» WORK TO DO
Write out each line of the data below exactly, with no changes.

» RECORDS SHOWN
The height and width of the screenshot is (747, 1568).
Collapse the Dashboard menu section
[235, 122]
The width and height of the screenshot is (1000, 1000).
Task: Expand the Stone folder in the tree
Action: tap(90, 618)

» TASK ANSWER
The height and width of the screenshot is (747, 1568).
Collapse the Dashboard menu section
[235, 122]
The width and height of the screenshot is (1000, 1000).
Task: Expand the Stone folder in the tree
Action: tap(90, 618)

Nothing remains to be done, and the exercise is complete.